══ RECORDS TO USE ══

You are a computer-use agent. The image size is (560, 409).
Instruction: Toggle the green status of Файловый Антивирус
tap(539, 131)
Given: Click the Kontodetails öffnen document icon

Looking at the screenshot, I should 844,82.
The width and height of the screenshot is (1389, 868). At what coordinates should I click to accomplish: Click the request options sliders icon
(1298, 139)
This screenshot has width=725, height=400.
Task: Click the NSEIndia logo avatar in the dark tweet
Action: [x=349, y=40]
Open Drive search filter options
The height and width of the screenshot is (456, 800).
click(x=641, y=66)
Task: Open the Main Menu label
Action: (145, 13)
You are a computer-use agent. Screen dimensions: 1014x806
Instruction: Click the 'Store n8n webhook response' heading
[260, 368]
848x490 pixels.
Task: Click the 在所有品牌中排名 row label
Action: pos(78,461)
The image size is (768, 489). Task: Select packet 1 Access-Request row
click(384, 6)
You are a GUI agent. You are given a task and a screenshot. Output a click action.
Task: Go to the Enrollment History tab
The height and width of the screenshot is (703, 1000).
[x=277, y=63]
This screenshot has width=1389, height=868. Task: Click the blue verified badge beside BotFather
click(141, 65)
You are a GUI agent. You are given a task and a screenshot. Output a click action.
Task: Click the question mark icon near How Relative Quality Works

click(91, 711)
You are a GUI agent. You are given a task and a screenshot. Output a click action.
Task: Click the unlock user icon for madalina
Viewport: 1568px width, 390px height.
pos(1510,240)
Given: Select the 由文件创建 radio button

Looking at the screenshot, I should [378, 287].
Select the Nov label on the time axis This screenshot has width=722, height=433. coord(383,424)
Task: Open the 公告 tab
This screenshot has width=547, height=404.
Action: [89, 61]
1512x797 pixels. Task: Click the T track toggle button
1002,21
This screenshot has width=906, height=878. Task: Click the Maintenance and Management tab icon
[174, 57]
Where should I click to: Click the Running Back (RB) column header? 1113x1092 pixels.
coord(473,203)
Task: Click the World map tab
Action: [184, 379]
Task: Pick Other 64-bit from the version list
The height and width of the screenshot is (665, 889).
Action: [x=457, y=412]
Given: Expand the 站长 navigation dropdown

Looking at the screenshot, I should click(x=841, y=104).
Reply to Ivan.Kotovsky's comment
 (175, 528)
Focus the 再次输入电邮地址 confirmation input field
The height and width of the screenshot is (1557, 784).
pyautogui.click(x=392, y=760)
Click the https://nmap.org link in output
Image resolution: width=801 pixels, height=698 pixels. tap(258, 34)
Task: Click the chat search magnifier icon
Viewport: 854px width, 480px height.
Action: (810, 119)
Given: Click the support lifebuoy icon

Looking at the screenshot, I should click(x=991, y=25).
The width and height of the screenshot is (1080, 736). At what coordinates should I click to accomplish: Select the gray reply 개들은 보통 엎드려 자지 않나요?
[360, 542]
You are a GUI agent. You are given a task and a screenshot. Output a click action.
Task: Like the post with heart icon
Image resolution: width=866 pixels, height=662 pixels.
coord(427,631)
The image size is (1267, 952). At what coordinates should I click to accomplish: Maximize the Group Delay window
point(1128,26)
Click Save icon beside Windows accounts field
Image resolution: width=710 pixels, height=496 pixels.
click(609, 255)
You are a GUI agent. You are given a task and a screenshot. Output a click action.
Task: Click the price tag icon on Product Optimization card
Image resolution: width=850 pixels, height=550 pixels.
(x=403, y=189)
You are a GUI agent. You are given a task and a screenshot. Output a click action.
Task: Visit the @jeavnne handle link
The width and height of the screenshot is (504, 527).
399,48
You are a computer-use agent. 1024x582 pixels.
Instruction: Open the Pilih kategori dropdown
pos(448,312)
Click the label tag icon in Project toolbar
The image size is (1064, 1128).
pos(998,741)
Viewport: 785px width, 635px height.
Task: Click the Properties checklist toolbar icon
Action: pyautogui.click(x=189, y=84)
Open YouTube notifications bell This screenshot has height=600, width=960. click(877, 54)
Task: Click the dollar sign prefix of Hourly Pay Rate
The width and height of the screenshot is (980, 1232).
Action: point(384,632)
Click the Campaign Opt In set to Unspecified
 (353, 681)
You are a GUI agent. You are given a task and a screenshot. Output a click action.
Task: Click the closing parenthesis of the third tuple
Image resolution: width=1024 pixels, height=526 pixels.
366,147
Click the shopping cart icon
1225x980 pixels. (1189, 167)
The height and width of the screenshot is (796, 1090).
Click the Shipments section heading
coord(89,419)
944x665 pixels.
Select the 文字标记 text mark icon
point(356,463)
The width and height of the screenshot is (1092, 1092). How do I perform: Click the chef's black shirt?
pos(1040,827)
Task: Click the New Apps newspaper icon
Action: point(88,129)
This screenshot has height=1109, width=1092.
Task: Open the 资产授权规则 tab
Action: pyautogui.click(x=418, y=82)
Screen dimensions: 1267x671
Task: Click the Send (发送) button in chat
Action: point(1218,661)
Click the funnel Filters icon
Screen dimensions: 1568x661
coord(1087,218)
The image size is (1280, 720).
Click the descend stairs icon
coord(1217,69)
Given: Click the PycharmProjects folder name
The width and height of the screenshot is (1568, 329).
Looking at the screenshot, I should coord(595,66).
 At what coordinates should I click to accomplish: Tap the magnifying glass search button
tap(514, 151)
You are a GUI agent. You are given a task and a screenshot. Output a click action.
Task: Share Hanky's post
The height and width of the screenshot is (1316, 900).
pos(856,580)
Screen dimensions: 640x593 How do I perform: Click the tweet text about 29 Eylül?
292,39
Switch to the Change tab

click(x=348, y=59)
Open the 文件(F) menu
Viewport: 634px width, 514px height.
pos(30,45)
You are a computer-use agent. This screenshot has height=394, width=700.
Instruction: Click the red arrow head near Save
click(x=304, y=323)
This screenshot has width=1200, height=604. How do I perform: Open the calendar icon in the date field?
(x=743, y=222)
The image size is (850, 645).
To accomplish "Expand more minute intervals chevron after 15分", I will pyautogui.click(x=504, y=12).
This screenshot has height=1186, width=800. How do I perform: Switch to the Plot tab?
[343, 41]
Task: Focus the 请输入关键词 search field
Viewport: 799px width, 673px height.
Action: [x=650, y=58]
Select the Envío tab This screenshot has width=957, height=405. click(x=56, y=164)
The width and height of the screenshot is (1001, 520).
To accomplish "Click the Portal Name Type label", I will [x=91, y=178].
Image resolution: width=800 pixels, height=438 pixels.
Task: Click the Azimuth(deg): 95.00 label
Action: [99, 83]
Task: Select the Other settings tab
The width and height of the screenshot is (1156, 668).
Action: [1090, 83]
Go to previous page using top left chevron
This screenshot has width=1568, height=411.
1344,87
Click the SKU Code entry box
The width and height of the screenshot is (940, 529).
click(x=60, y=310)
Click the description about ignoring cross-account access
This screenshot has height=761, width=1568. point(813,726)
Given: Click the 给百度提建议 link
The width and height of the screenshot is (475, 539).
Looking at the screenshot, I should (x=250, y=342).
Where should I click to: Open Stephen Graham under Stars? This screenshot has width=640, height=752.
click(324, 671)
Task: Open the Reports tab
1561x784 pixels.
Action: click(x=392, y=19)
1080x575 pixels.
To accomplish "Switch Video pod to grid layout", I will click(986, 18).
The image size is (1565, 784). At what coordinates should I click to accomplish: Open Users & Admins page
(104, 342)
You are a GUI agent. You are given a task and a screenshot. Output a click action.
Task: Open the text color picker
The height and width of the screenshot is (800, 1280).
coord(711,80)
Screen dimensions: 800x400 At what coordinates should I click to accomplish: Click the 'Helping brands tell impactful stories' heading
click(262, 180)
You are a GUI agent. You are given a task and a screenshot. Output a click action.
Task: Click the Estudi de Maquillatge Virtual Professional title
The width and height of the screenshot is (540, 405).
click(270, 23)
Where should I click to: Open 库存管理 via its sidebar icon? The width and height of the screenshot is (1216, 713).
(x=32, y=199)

═══

**GOAL OF THE EXERCISE**
Exact reproduction of the whole material is the required answer.

**OUTPUT**
You are a computer-use agent. The image size is (560, 409).
Instruction: Toggle the green status of Файловый Антивирус
tap(539, 131)
Given: Click the Kontodetails öffnen document icon

Looking at the screenshot, I should 844,82.
The width and height of the screenshot is (1389, 868). At what coordinates should I click to accomplish: Click the request options sliders icon
(1298, 139)
This screenshot has width=725, height=400.
Task: Click the NSEIndia logo avatar in the dark tweet
Action: [x=349, y=40]
Open Drive search filter options
The height and width of the screenshot is (456, 800).
click(x=641, y=66)
Task: Open the Main Menu label
Action: (145, 13)
You are a computer-use agent. Screen dimensions: 1014x806
Instruction: Click the 'Store n8n webhook response' heading
[260, 368]
848x490 pixels.
Task: Click the 在所有品牌中排名 row label
Action: pos(78,461)
The image size is (768, 489). Task: Select packet 1 Access-Request row
click(384, 6)
You are a GUI agent. You are given a task and a screenshot. Output a click action.
Task: Go to the Enrollment History tab
The height and width of the screenshot is (703, 1000).
[x=277, y=63]
This screenshot has width=1389, height=868. Task: Click the blue verified badge beside BotFather
click(141, 65)
You are a GUI agent. You are given a task and a screenshot. Output a click action.
Task: Click the question mark icon near How Relative Quality Works

click(91, 711)
You are a GUI agent. You are given a task and a screenshot. Output a click action.
Task: Click the unlock user icon for madalina
Viewport: 1568px width, 390px height.
pos(1510,240)
Given: Select the 由文件创建 radio button

Looking at the screenshot, I should [378, 287].
Select the Nov label on the time axis This screenshot has width=722, height=433. coord(383,424)
Task: Open the 公告 tab
This screenshot has width=547, height=404.
Action: [89, 61]
1512x797 pixels. Task: Click the T track toggle button
1002,21
This screenshot has width=906, height=878. Task: Click the Maintenance and Management tab icon
[174, 57]
Where should I click to: Click the Running Back (RB) column header? 1113x1092 pixels.
coord(473,203)
Task: Click the World map tab
Action: [184, 379]
Task: Pick Other 64-bit from the version list
The height and width of the screenshot is (665, 889).
Action: [x=457, y=412]
Given: Expand the 站长 navigation dropdown

Looking at the screenshot, I should click(x=841, y=104).
Reply to Ivan.Kotovsky's comment
 (175, 528)
Focus the 再次输入电邮地址 confirmation input field
The height and width of the screenshot is (1557, 784).
pyautogui.click(x=392, y=760)
Click the https://nmap.org link in output
Image resolution: width=801 pixels, height=698 pixels. tap(258, 34)
Task: Click the chat search magnifier icon
Viewport: 854px width, 480px height.
Action: (810, 119)
Given: Click the support lifebuoy icon

Looking at the screenshot, I should click(x=991, y=25).
The width and height of the screenshot is (1080, 736). At what coordinates should I click to accomplish: Select the gray reply 개들은 보통 엎드려 자지 않나요?
[360, 542]
You are a GUI agent. You are given a task and a screenshot. Output a click action.
Task: Like the post with heart icon
Image resolution: width=866 pixels, height=662 pixels.
coord(427,631)
The image size is (1267, 952). At what coordinates should I click to accomplish: Maximize the Group Delay window
point(1128,26)
Click Save icon beside Windows accounts field
Image resolution: width=710 pixels, height=496 pixels.
click(609, 255)
You are a GUI agent. You are given a task and a screenshot. Output a click action.
Task: Click the price tag icon on Product Optimization card
Image resolution: width=850 pixels, height=550 pixels.
(x=403, y=189)
You are a GUI agent. You are given a task and a screenshot. Output a click action.
Task: Visit the @jeavnne handle link
The width and height of the screenshot is (504, 527).
399,48
You are a computer-use agent. 1024x582 pixels.
Instruction: Open the Pilih kategori dropdown
pos(448,312)
Click the label tag icon in Project toolbar
The image size is (1064, 1128).
pos(998,741)
Viewport: 785px width, 635px height.
Task: Click the Properties checklist toolbar icon
Action: pyautogui.click(x=189, y=84)
Open YouTube notifications bell This screenshot has height=600, width=960. click(877, 54)
Task: Click the dollar sign prefix of Hourly Pay Rate
The width and height of the screenshot is (980, 1232).
Action: point(384,632)
Click the Campaign Opt In set to Unspecified
 (353, 681)
You are a GUI agent. You are given a task and a screenshot. Output a click action.
Task: Click the closing parenthesis of the third tuple
Image resolution: width=1024 pixels, height=526 pixels.
366,147
Click the shopping cart icon
1225x980 pixels. (1189, 167)
The height and width of the screenshot is (796, 1090).
Click the Shipments section heading
coord(89,419)
944x665 pixels.
Select the 文字标记 text mark icon
point(356,463)
The width and height of the screenshot is (1092, 1092). How do I perform: Click the chef's black shirt?
pos(1040,827)
Task: Click the New Apps newspaper icon
Action: point(88,129)
This screenshot has height=1109, width=1092.
Task: Open the 资产授权规则 tab
Action: pyautogui.click(x=418, y=82)
Screen dimensions: 1267x671
Task: Click the Send (发送) button in chat
Action: point(1218,661)
Click the funnel Filters icon
Screen dimensions: 1568x661
coord(1087,218)
The image size is (1280, 720).
Click the descend stairs icon
coord(1217,69)
Given: Click the PycharmProjects folder name
The width and height of the screenshot is (1568, 329).
Looking at the screenshot, I should coord(595,66).
 At what coordinates should I click to accomplish: Tap the magnifying glass search button
tap(514, 151)
You are a GUI agent. You are given a task and a screenshot. Output a click action.
Task: Share Hanky's post
The height and width of the screenshot is (1316, 900).
pos(856,580)
Screen dimensions: 640x593 How do I perform: Click the tweet text about 29 Eylül?
292,39
Switch to the Change tab

click(x=348, y=59)
Open the 文件(F) menu
Viewport: 634px width, 514px height.
pos(30,45)
You are a computer-use agent. This screenshot has height=394, width=700.
Instruction: Click the red arrow head near Save
click(x=304, y=323)
This screenshot has width=1200, height=604. How do I perform: Open the calendar icon in the date field?
(x=743, y=222)
The image size is (850, 645).
To accomplish "Expand more minute intervals chevron after 15分", I will pyautogui.click(x=504, y=12).
This screenshot has height=1186, width=800. How do I perform: Switch to the Plot tab?
[343, 41]
Task: Focus the 请输入关键词 search field
Viewport: 799px width, 673px height.
Action: [x=650, y=58]
Select the Envío tab This screenshot has width=957, height=405. click(x=56, y=164)
The width and height of the screenshot is (1001, 520).
To accomplish "Click the Portal Name Type label", I will [x=91, y=178].
Image resolution: width=800 pixels, height=438 pixels.
Task: Click the Azimuth(deg): 95.00 label
Action: [99, 83]
Task: Select the Other settings tab
The width and height of the screenshot is (1156, 668).
Action: [1090, 83]
Go to previous page using top left chevron
This screenshot has width=1568, height=411.
1344,87
Click the SKU Code entry box
The width and height of the screenshot is (940, 529).
click(x=60, y=310)
Click the description about ignoring cross-account access
This screenshot has height=761, width=1568. point(813,726)
Given: Click the 给百度提建议 link
The width and height of the screenshot is (475, 539).
Looking at the screenshot, I should (x=250, y=342).
Where should I click to: Open Stephen Graham under Stars? This screenshot has width=640, height=752.
click(324, 671)
Task: Open the Reports tab
1561x784 pixels.
Action: click(x=392, y=19)
1080x575 pixels.
To accomplish "Switch Video pod to grid layout", I will click(986, 18).
The image size is (1565, 784). At what coordinates should I click to accomplish: Open Users & Admins page
(104, 342)
You are a GUI agent. You are given a task and a screenshot. Output a click action.
Task: Open the text color picker
The height and width of the screenshot is (800, 1280).
coord(711,80)
Screen dimensions: 800x400 At what coordinates should I click to accomplish: Click the 'Helping brands tell impactful stories' heading
click(262, 180)
You are a GUI agent. You are given a task and a screenshot. Output a click action.
Task: Click the Estudi de Maquillatge Virtual Professional title
The width and height of the screenshot is (540, 405).
click(270, 23)
Where should I click to: Open 库存管理 via its sidebar icon? The width and height of the screenshot is (1216, 713).
(x=32, y=199)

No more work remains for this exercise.